Dilansir dari news.detik.com, aksi pria bernama Toto itu mendadak viral
di dunia maya.
Jika
dilihat secara seksama, tampak tak ada yang aneh dari sang bule. Dirinya pun
terlihat cuek dari sekelilingnya sembari terus mengais tumpukan sampah untuk
mencari makanan yang tersisa. Usut punya usut, pria berusia 42 tahun itu
merupakan seorang pelancong travel with no money, di mana travelling
dengan cara tersebut menuntut seseorang agar benar-benar berhemat selama dalam
perjalanan.
Sosok
pelancong yang irit [sumber gambar]
Dalam
rekaman video yang diunggah oleh Dwikayanti Pudja tersebut, memperlihatkan
sang bule yang mengais-ngais sampah dari tempat satu ke lainnya. Padahal,
orang-orang di sekitarnya banyak yang bersimpati dengan menawari dirinya
sebungkus nasi untuk dimakan, namun ditolak secara halus oleh dirinya.
Dilansir
dari news.detik.com, Toto sendiri sudah melanglang buana ke sejumlah
negara seperti di Eropa dan Asia seperti Hungaria, Slovakia, Italia, Prancis,
Spanyol, Turki, Yunani, Singapura. Di Bali, dirinya baru pertama kali
berkunjung ke Pulau Dewata tersebut. Meski terlihat seperti seorang Bule yang
tengah kesusahan, ternyata ada alasan lain di balik aksinya mencari makanan di
tempat sampah tersebut.
Tak
malu mencari makanan di antara tumpukan sampah [sumber gambar]
Selain
menjadi pelaku travel with no money, Toto juga menghemat di uang makan
dan tempat tinggal agar bisa membeli tiket pesawat. Salah satu caranya mengirit
adalah dengan mencari makanan gratis di antara tumpukan sampah. Meski terlihat
jorok, dirinya terlihat nyaman dengan cara tersebut. Selain itu, ia kerap
menolak makanan pemberian warga karena tidak menyukai masakan Indonesia yang
mengandung rempah-rempah seperti merica dan cabai.
“Karena
kami orang Eropa tidak bisa makan-makanan berempah. Kalian orang Indonesia
sering sekali makan makanan pedas cabai atau merica. Sementara tidak ada yang
diminum. Kadang dari sampah kamu bisa menemukan daging apa saja, telur, nasi
yang masih layak makan dan dibuang orang-orang,” jelas Toto yang dilansir
dari news.detik.com.
Ya,
makanan sisa yang teronggok di dalam tempat sampah, menjadi sumber penting bagi
Toto untuk bertahan hidup. Masalahnya adalah, ternyata masih banyak orang
yang tega membuang makanan dalam keadaan masih utuh atau layak disantap.

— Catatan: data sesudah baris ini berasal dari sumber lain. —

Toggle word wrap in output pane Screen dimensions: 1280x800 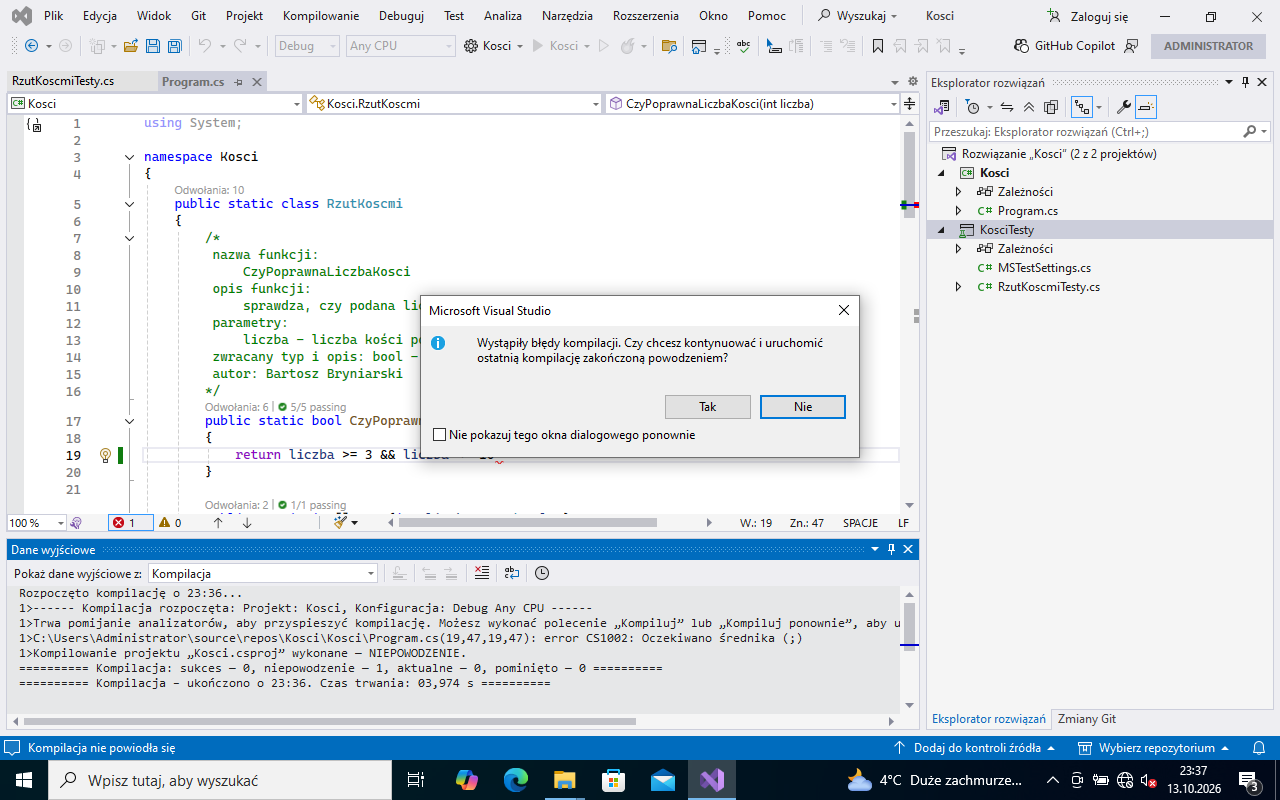[512, 573]
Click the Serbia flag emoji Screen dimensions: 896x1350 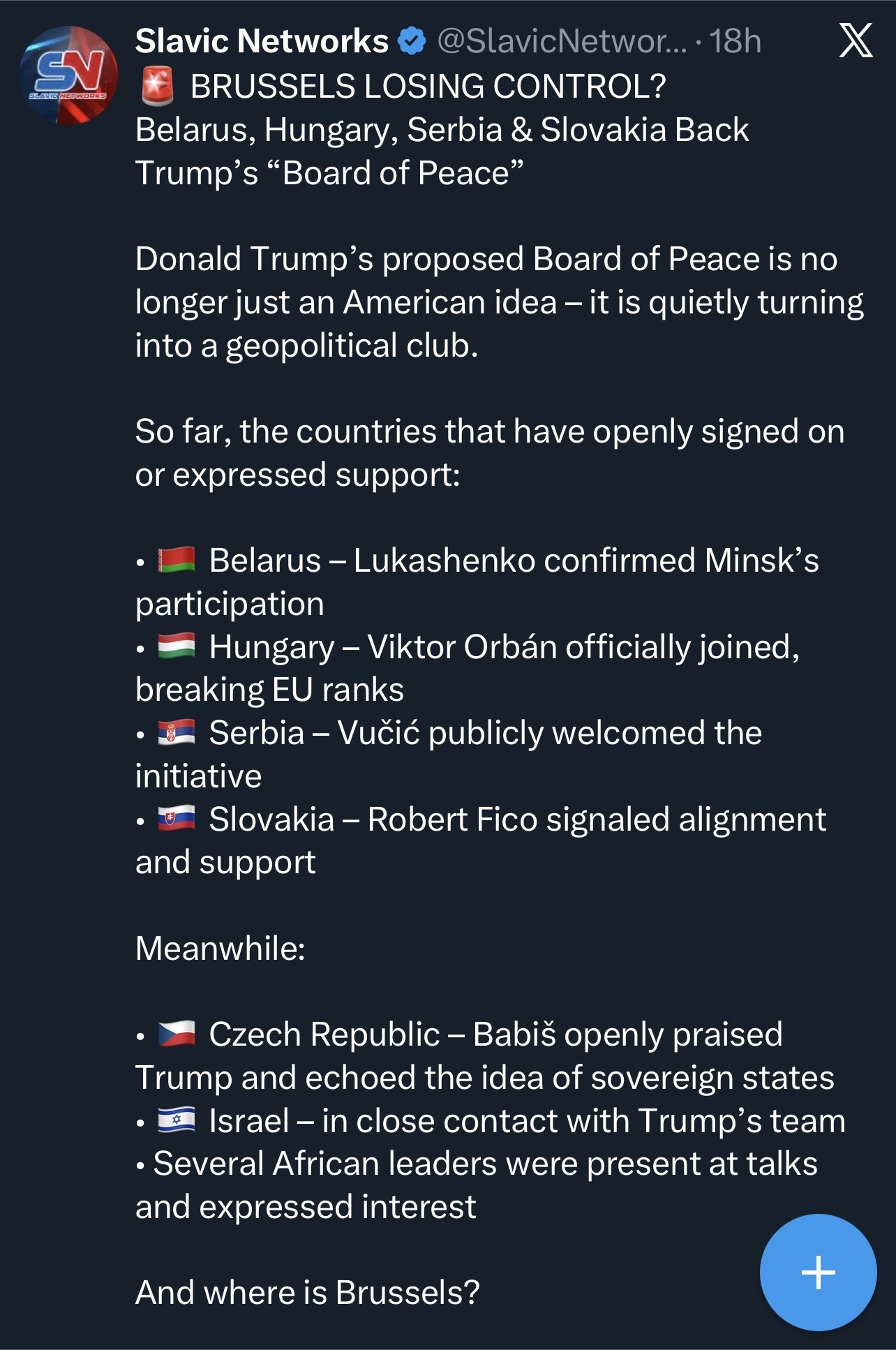tap(177, 733)
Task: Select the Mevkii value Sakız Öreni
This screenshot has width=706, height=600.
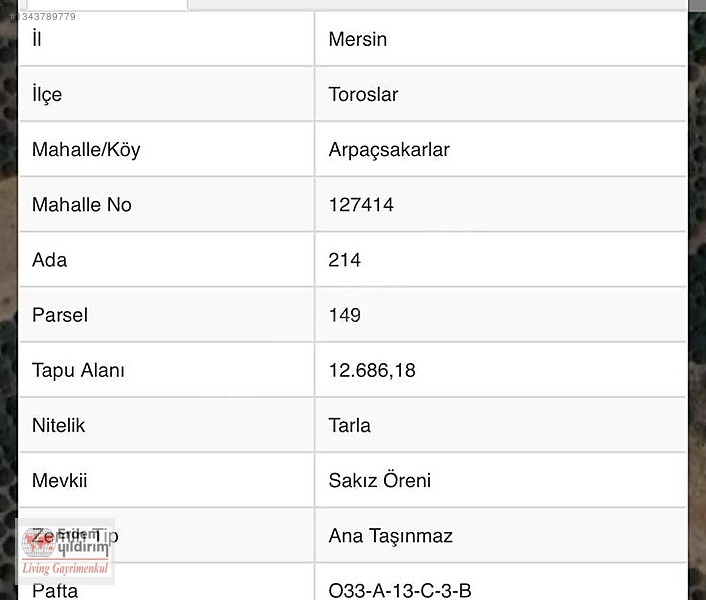Action: [x=380, y=480]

Padahal, masih banyak orang di luar sana yang kelaparan dan tak mampu memenuhi
asupan gizi secara layak.
Satu
hal yang bisa diambil dari kisah ini adalah, mengingatkan kebiasaan buruk kita
jika pernah membuang makanan yang sejatinya masih utuh dan kerap di sia-siakan.
Alangkah bijaknya jika kita memakan sesuatu dengan kadar dan porsi yang sesuai.
Daripada entar makanannya terbuang, kan jadinya mubazir. Kamu pernah
buang-buang makanan enggak Sahabat Boombastis?